## SELECTED TEXT
You are viewing a plain text version of this content. The canonical link for it is here.
Posted to java-user@lucene.apache.org by Robert Koberg <ro...@koberg.com> on 2010/01/31 17:51:35 UTC

best way to compare Documents

Hi,

Just coming back to Lucene after a few years.

Is there some convenient way to compare Lucene Documents?

I want to check if I should update a document based on whether field values have changed and whether fields have been added or removed. 

Is it as simple as:

newDoc.equals(oldDoc)

?

I don't need to create the newDoc first, so I could compare by field. I am creating Fields like so:

new Field("modified", modified, Field.Store.YES, Field.Index.NOT_ANALYZED)

So, would it be better to:
* check oldDoc's fields count against the to be created documents desired fields count, and
* loop through the fields and compare values

?

Is there a better way to create Fields and/or Documents for this type of thing?

thanks,
-Rob



---------------------------------------------------------------------
To unsubscribe, e-mail: java-user-unsubscribe@lucene.apache.org
For additional commands, e-mail: java-user-help@lucene.apache.org


Re: best way to compare Documents

Posted by Ian Lea <ia...@gmail.com>.
> ...
> Is there some convenient way to compare Lucene Documents?

Not that I know of.

> I want to check if I should update a document based on whether field values have changed and whether fields have been added or removed.
>
> Is it as simple as:
>
> newDoc.equals(oldDoc)

No!

## GIVEN REQUEST
Continue the Lucene mailing-list thread on comparing Documents from where it stops.

## MATERIAL
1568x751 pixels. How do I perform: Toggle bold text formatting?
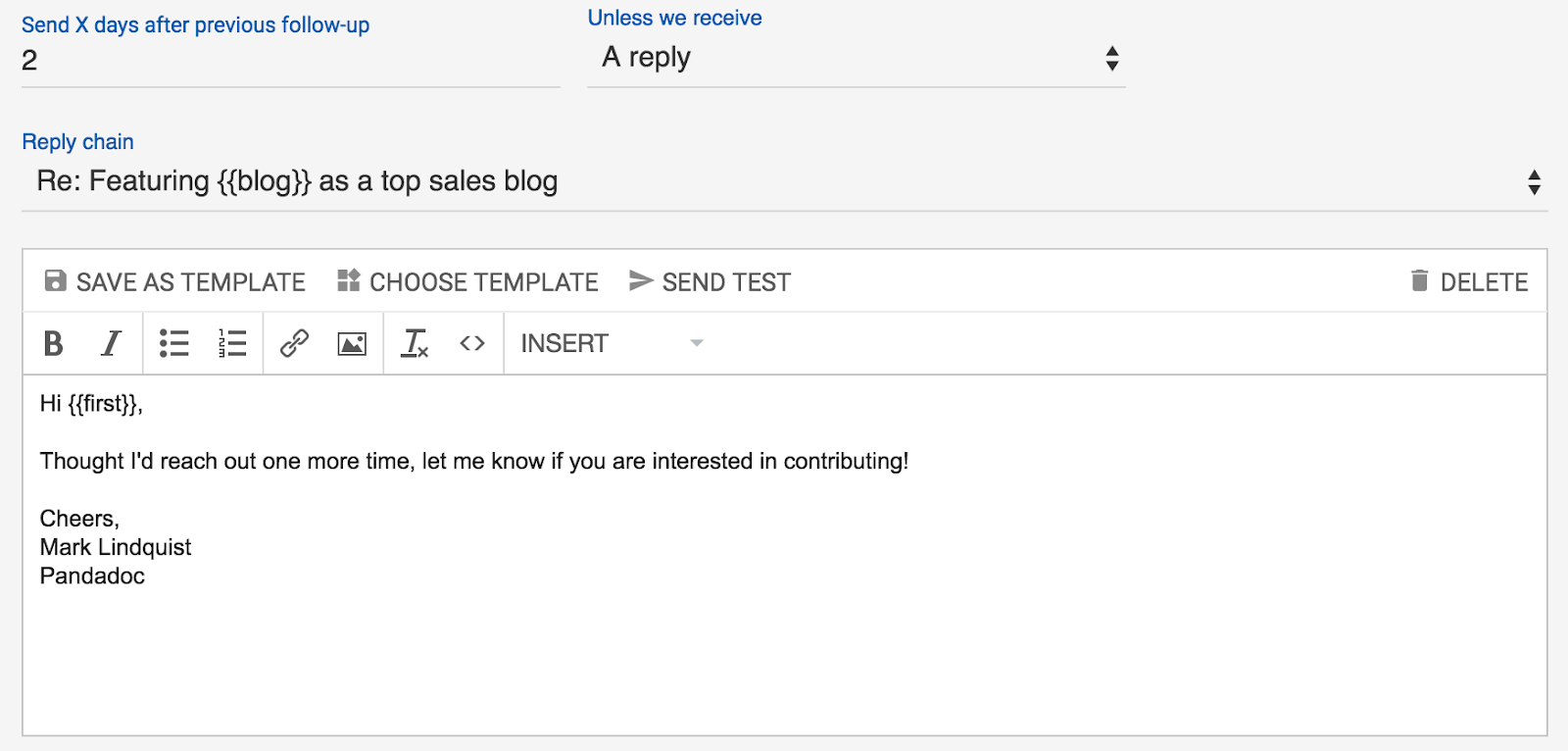pos(54,343)
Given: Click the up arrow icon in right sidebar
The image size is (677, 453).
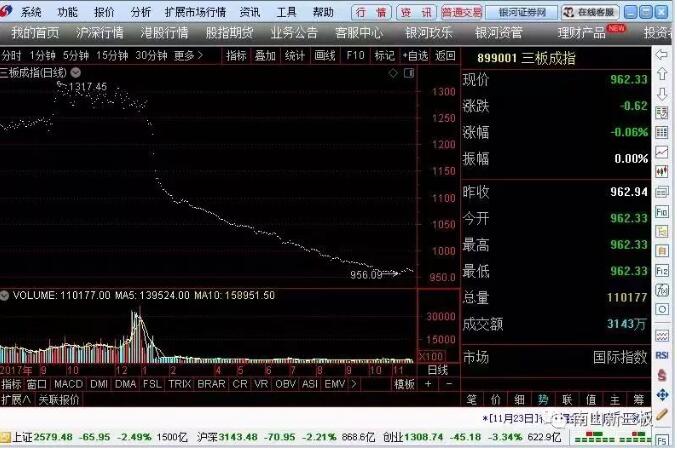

## ANSWER TO THE EXERCISE
> I don't need to create the newDoc first, so I could compare by field. I am creating Fields like so:
>
> new Field("modified", modified, Field.Store.YES, Field.Index.NOT_ANALYZED)
>
> So, would it be better to:
> * check oldDoc's fields count against the to be created documents desired fields count, and
> * loop through the fields and compare values

Yes.  Of course you won't be able to compare unstored fields.

> Is there a better way to create Fields and/or Documents for this type of thing?

Hash or CRC as Shashi suggested, but you'll still need compare old and
new hash values.


--
Ian.

---------------------------------------------------------------------
To unsubscribe, e-mail: java-user-unsubscribe@lucene.apache.org
For additional commands, e-mail: java-user-help@lucene.apache.org


Re: best way to compare Documents

Posted by Shashi Kant <sk...@sloan.mit.edu>.
or a CRC

On Sun, Jan 31, 2010 at 11:58 AM, Shashi Kant <sk...@sloan.mit.edu> wrote:
> If all you want is to flag a document "dirty" you could hash the
> fields in the document and and check for an update.
>
>
>
> On Sun, Jan 31, 2010 at 11:51 AM, Robert Koberg <ro...@koberg.com> wrote:
>> Hi,
>>
>> Just coming back to Lucene after a few years.
>>
>> Is there some convenient way to compare Lucene Documents?
>>
>> I want to check if I should update a document based on whether field values have changed and whether fields have been added or removed.
>>
>> Is it as simple as:
>>
>> newDoc.equals(oldDoc)
>>
>> ?
>>
>> I don't need to create the newDoc first, so I could compare by field. I am creating Fields like so:
>>
>> new Field("modified", modified, Field.Store.YES, Field.Index.NOT_ANALYZED)
>>
>> So, would it be better to:
>> * check oldDoc's fields count against the to be created documents desired fields count, and
>> * loop through the fields and compare values
>>
>> ?
>>
>> Is there a better way to create Fields and/or Documents for this type of thing?
>>
>> thanks,
>> -Rob
>>
>>
>>
>> ---------------------------------------------------------------------
>> To unsubscribe, e-mail: java-user-unsubscribe@lucene.apache.org
>> For additional commands, e-mail: java-user-help@lucene.apache.org
>>
>>
>

---------------------------------------------------------------------
To unsubscribe, e-mail: java-user-unsubscribe@lucene.apache.org
For additional commands, e-mail: java-user-help@lucene.apache.org


Re: best way to compare Documents

Posted by Shashi Kant <sk...@sloan.mit.edu>.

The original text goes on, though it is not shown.